— Start of Data supplied —

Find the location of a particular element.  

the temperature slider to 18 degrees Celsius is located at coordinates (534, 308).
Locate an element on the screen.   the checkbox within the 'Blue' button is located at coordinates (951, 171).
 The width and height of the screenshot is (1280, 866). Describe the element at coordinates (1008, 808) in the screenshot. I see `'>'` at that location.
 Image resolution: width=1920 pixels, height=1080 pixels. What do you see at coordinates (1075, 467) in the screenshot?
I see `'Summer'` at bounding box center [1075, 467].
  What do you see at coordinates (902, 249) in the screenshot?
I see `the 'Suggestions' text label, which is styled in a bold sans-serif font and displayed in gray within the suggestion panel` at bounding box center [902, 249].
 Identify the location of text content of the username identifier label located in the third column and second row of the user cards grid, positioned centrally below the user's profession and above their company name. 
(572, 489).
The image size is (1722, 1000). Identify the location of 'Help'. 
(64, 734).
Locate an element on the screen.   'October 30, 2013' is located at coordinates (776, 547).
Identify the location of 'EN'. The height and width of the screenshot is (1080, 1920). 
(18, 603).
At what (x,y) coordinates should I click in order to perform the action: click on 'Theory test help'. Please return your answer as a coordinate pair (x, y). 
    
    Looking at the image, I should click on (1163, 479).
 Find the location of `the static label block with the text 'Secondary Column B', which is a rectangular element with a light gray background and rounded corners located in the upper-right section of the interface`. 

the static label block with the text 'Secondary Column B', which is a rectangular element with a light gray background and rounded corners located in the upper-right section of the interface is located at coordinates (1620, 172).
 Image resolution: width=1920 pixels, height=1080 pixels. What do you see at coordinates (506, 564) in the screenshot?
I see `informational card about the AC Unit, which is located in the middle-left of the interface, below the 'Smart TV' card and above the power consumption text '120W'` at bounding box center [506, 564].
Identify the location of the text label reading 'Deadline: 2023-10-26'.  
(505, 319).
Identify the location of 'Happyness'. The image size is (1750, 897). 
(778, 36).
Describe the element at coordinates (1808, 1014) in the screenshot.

— End of Data supplied —

## Exercise details
Lay out every line above as a Markdown table with two columns, Row and Line, numbering each row and leaving out blank lines.

## Exercise response
| Row | Line |
|---|---|
| 1 | Find the location of a particular element.   |
| 2 | the temperature slider to 18 degrees Celsius is located at coordinates (534, 308). |
| 3 | Locate an element on the screen.   the checkbox within the 'Blue' button is located at coordinates (951, 171). |
| 4 |  The width and height of the screenshot is (1280, 866). Describe the element at coordinates (1008, 808) in the screenshot. I see `'>'` at that location. |
| 5 |  Image resolution: width=1920 pixels, height=1080 pixels. What do you see at coordinates (1075, 467) in the screenshot? |
| 6 | I see `'Summer'` at bounding box center [1075, 467]. |
| 7 |   What do you see at coordinates (902, 249) in the screenshot? |
| 8 | I see `the 'Suggestions' text label, which is styled in a bold sans-serif font and displayed in gray within the suggestion panel` at bounding box center [902, 249]. |
| 9 |  Identify the location of text content of the username identifier label located in the third column and second row of the user cards grid, positioned centrally below the user's profession and above their company name.  |
| 10 | (572, 489). |
| 11 | The image size is (1722, 1000). Identify the location of 'Help'.  |
| 12 | (64, 734). |
| 13 | Locate an element on the screen.   'October 30, 2013' is located at coordinates (776, 547). |
| 14 | Identify the location of 'EN'. The height and width of the screenshot is (1080, 1920).  |
| 15 | (18, 603). |
| 16 | At what (x,y) coordinates should I click in order to perform the action: click on 'Theory test help'. Please return your answer as a coordinate pair (x, y).  |
| 17 |     Looking at the image, I should click on (1163, 479). |
| 18 |  Find the location of `the static label block with the text 'Secondary Column B', which is a rectangular element with a light gray background and rounded corners located in the upper-right section of the interface`.  |
| 19 | the static label block with the text 'Secondary Column B', which is a rectangular element with a light gray background and rounded corners located in the upper-right section of the interface is located at coordinates (1620, 172). |
| 20 |  Image resolution: width=1920 pixels, height=1080 pixels. What do you see at coordinates (506, 564) in the screenshot? |
| 21 | I see `informational card about the AC Unit, which is located in the middle-left of the interface, below the 'Smart TV' card and above the power consumption text '120W'` at bounding box center [506, 564]. |
| 22 | Identify the location of the text label reading 'Deadline: 2023-10-26'.   |
| 23 | (505, 319). |
| 24 | Identify the location of 'Happyness'. The image size is (1750, 897).  |
| 25 | (778, 36). |
| 26 | Describe the element at coordinates (1808, 1014) in the screenshot. |